◆ **Exercício proposto**
Reescreva em CSV de duas colunas, "texto" e "resposta", os itens que vão da linha com "Treasurer (214, 714)" até a linha com "efforts (709, 648)", ambas incluídas, uma linha por item. Ponha cada campo entre aspas e substitua as quebras de linha por espaços.

◆ **Dados para processamento**

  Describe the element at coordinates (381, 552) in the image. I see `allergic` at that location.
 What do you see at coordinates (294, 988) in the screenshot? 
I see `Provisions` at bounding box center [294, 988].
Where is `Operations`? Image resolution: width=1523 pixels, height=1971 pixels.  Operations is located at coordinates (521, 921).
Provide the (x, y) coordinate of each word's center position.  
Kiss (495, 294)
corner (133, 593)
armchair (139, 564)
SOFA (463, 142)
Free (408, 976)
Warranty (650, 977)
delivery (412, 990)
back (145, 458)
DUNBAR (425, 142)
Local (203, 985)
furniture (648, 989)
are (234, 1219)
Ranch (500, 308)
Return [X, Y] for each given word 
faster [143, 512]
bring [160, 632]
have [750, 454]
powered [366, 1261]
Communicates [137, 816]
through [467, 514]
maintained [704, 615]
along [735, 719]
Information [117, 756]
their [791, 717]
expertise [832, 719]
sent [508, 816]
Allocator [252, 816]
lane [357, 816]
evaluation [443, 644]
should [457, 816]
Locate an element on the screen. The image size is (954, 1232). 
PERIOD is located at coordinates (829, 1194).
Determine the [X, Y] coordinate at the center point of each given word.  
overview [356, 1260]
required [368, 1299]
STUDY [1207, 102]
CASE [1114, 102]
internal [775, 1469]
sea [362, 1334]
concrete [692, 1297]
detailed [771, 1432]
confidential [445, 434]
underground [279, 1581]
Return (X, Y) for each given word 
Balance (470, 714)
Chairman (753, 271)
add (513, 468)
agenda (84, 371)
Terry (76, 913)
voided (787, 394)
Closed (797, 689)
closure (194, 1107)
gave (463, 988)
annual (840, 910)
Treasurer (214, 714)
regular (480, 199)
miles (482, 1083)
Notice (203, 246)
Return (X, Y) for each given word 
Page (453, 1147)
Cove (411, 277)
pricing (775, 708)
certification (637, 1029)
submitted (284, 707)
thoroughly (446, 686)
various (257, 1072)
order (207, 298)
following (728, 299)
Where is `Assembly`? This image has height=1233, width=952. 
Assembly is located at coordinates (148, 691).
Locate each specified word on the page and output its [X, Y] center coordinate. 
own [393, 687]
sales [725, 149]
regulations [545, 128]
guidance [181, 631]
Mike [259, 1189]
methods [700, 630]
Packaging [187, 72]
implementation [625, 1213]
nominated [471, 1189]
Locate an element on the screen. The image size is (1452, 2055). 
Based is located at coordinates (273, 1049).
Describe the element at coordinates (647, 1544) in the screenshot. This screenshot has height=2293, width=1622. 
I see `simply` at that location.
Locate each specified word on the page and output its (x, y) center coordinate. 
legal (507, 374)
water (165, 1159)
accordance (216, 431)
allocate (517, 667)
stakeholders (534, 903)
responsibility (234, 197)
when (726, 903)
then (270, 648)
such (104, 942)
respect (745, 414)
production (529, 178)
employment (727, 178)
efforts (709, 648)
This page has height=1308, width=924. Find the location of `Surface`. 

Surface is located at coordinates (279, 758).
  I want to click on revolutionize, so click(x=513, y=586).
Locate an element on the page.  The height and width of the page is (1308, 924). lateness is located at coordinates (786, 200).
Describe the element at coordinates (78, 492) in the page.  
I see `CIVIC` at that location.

◆ **Resposta escrita**
texto,resposta
"Treasurer","(214, 714)"
"regular","(480, 199)"
"miles","(482, 1083)"
"Notice","(203, 246)"
"Return (X, Y) for each given word Page","(453, 1147)"
"Cove","(411, 277)"
"pricing","(775, 708)"
"certification","(637, 1029)"
"submitted","(284, 707)"
"thoroughly","(446, 686)"
"various","(257, 1072)"
"order","(207, 298)"
"following","(728, 299)"
"Where is `Assembly`? This image has height=1233, width=952.","Assembly is located at coordinates (148, 691)."
"Locate each specified word on the page and output its [X, Y] center coordinate. own","[393, 687]"
"sales","[725, 149]"
"regulations","[545, 128]"
"guidance","[181, 631]"
"Mike","[259, 1189]"
"methods","[700, 630]"
"Packaging","[187, 72]"
"implementation","[625, 1213]"
"nominated","[471, 1189]"
"Locate an element on the screen. The image size is (1452, 2055).","Based is located at coordinates (273, 1049)."
"Describe the element at coordinates (647, 1544) in the screenshot. This screenshot has height=2293, width=1622.","I see `simply` at that location."
"Locate each specified word on the page and output its (x, y) center coordinate. legal","(507, 374)"
"water","(165, 1159)"
"accordance","(216, 431)"
"allocate","(517, 667)"
"stakeholders","(534, 903)"
"responsibility","(234, 197)"
"when","(726, 903)"
"then","(270, 648)"
"such","(104, 942)"
"respect","(745, 414)"
"production","(529, 178)"
"employment","(727, 178)"
"efforts","(709, 648)"